# Club advice please



## Ricky (Jun 4, 2006)

Bonjour,

I'm new to golf, and would like some advice on clubs. I notice many people are replacing irons with small hybrid type clubs, and small fairway woods.

Can anyone explain in simple terms what these clubs achieve.

What is a hybrid club, when would you use one, and why are they better than irons.

Clearly a fairway wood is what is says but, I notice some are down to seven size, again what are they for, and why replace the iron.

Would it be possible to use all hybrid/woods and just have them in your bag, and no irons except wedges, and drivers.

I ask because I'm looking to buy my first set of clubs, and would like to get it right.

Thanks,

Ricky.


----------



## fitz-uk (Apr 28, 2006)

Hi Ricky

Basically the hybrid is supposed to be easier to hit than a normal iron. I had a hybrid driving iron and hated the thing. The idea is that they have a larger sweet spot, so that even with a slight miss-hit you still get a decent flight on the ball.

========

◆ **INSTRUCTIONS**
**A)** Say whether each statement agrees with the golf club thread, answering yes or no and quoting the deciding words from the thread. (i) Ricky describes himself as new to golf. (ii) fitz-uk liked the hybrid driving iron. (iii) According to fitz-uk, hybrids are meant to have a larger sweet spot.
**B)** Write out the golf club thread from "Would it be" up to and including "get it right.".
**C)** Answer these questions about the golf club thread, one per line:
(i) What is Ricky looking to buy?
(ii) According to Ricky, what size are some fairway woods down to?
(iii) What kind of club did fitz-uk have?

Dataset rows:
========

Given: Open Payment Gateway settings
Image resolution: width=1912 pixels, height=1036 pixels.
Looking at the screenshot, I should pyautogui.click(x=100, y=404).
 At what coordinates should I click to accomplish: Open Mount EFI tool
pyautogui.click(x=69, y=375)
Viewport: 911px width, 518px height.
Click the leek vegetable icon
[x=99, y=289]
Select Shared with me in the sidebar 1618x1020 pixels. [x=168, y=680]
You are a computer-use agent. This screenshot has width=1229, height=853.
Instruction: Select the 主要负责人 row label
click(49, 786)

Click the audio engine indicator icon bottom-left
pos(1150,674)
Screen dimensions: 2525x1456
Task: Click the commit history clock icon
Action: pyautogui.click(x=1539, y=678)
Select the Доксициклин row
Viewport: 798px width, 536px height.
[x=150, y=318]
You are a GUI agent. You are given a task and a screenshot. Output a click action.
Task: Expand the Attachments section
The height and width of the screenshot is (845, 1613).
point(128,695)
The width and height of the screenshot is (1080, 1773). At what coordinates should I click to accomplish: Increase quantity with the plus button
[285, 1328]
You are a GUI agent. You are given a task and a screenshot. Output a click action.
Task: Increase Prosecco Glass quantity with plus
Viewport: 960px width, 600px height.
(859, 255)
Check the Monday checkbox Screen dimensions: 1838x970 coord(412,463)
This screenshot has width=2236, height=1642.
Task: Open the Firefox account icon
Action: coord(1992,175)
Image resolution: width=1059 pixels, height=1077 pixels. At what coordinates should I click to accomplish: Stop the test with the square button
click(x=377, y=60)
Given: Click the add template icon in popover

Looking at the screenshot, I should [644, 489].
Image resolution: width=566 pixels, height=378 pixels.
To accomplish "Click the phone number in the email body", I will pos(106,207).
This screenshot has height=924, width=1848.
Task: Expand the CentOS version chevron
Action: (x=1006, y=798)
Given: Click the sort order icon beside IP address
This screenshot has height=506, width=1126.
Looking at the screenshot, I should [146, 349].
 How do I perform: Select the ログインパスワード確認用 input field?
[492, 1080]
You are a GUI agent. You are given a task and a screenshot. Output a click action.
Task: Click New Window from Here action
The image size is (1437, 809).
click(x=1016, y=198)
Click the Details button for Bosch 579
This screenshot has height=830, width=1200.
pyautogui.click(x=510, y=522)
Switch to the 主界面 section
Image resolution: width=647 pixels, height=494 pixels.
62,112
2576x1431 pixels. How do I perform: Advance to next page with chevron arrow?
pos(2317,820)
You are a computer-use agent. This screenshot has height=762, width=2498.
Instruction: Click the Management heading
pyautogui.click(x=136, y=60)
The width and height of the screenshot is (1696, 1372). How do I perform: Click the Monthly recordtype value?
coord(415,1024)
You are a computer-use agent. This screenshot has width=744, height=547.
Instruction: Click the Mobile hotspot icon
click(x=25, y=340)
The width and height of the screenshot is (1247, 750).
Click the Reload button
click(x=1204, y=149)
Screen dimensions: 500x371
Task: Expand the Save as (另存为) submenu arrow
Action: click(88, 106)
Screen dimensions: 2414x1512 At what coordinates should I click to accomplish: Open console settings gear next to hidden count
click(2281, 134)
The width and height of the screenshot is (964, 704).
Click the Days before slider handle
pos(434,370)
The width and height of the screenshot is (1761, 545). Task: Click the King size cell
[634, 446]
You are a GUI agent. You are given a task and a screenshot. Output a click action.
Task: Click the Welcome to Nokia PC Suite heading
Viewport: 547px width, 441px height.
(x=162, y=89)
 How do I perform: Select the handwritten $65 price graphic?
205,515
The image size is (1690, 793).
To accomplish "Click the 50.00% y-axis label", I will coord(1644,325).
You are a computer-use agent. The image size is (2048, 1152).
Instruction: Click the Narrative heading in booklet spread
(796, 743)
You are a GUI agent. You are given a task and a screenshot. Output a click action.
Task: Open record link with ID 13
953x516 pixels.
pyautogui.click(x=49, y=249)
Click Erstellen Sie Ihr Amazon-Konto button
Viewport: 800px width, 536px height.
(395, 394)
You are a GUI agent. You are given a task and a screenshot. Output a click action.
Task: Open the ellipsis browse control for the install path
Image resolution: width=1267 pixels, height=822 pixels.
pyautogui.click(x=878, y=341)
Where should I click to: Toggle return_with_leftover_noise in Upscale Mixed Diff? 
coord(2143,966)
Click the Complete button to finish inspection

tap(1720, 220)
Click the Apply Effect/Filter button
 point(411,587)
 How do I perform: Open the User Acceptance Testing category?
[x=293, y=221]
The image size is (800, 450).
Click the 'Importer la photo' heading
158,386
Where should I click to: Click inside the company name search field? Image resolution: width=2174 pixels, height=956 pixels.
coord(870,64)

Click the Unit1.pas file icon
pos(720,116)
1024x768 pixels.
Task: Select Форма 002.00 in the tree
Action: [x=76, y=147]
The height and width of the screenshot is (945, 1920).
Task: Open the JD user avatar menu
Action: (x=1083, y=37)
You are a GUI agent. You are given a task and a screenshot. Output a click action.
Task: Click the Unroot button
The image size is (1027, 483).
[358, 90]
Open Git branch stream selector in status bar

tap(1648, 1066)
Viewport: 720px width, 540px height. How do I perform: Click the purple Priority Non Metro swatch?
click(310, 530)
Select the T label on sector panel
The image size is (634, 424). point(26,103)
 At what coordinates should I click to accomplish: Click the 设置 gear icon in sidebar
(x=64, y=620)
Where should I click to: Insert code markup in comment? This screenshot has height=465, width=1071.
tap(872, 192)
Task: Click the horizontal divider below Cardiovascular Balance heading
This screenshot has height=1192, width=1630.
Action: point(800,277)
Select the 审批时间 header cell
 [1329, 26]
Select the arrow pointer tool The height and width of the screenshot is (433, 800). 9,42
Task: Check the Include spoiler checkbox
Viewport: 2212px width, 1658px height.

========

◆ **RESPONSES TO THE TASKS**
**A)**
(i) Yes: "I'm new to golf"
(ii) No: "I had a hybrid driving iron and hated the thing."
(iii) Yes: "The idea is that they have a larger sweet spot"

**B)**
Would it be possible to use all hybrid/woods and just have them in your bag, and no irons except wedges, and drivers.

I ask because I'm looking to buy my first set of clubs, and would like to get it right.

**C)**
(i) His first set of clubs
(ii) Seven
(iii) A hybrid driving iron